O presidente da Associação de Futebol Argentino (AFA), Claudio Tapia, foi formalmente acusado de evasão fiscal pelas autoridades judiciais argentinas, num processo que envolve ainda outros responsáveis da estrutura que tutela o futebol no país.

Segundo a investigação, estarão em causa irregularidades relacionadas com contribuições para a segurança social e fuga ao fisco, num esquema que terá provocado prejuízos na ordem dos 19 mil milhões de pesos, o equivalente a cerca de 11,8 milhões de euros.

Para além de Tapia, outros quatro dirigentes foram igualmente constituídos arguidos, sendo que a própria federação também responde no processo enquanto entidade coletiva.
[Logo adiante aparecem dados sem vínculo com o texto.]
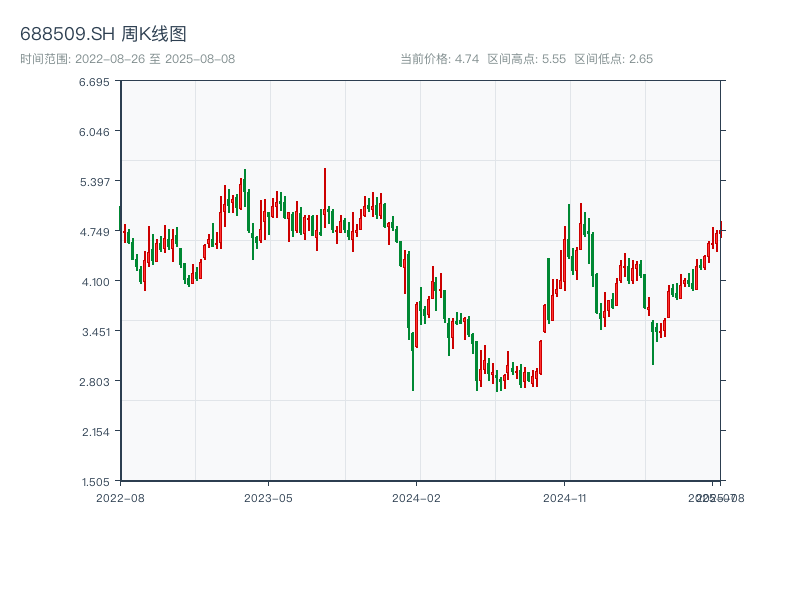
Task: Click the 区间高点 5.55 label
Action: [526, 59]
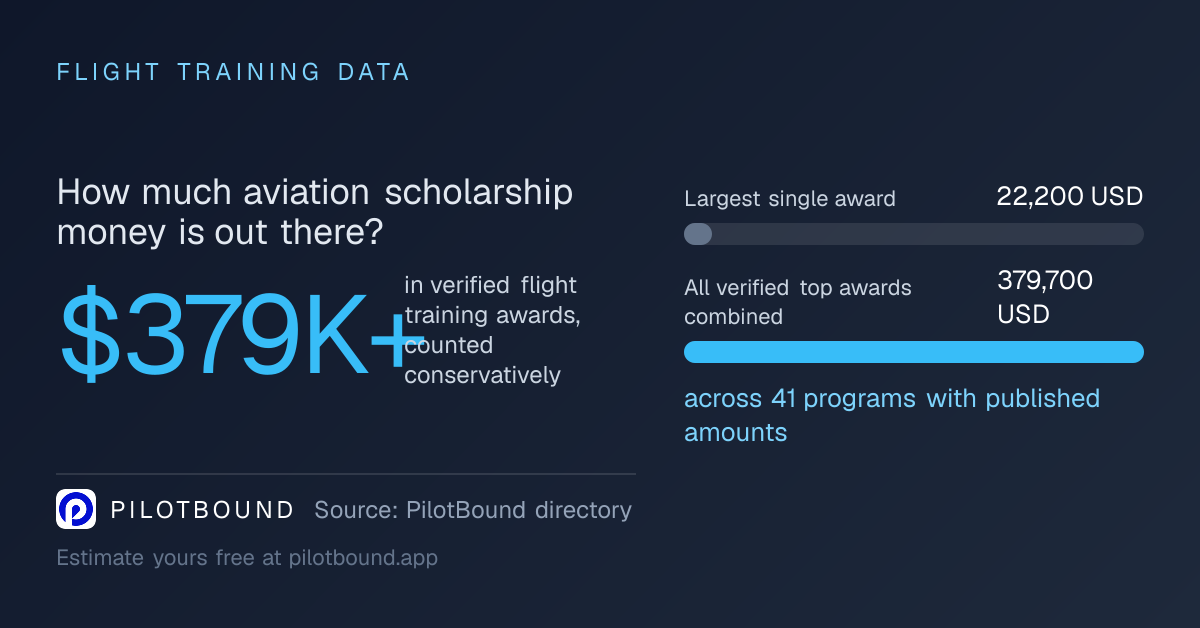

A reação da AFA não tardou, com o organismo a negar qualquer irregularidade e a enquadrar o caso numa alegada ofensiva política liderada pelo presidente da Argentina, Javier Milei.

Em pano de fundo está a proposta do governo de alterar o modelo dos clubes, atualmente associações sem fins lucrativos, para sociedades anónimas, uma medida contestada no universo do futebol argentino e incompatível com os regulamentos da federação.

A contestação já teve reflexos práticos, com os clubes a avançarem para uma greve que afetou o campeonato, levando ao adiamento de jogos da principal liga.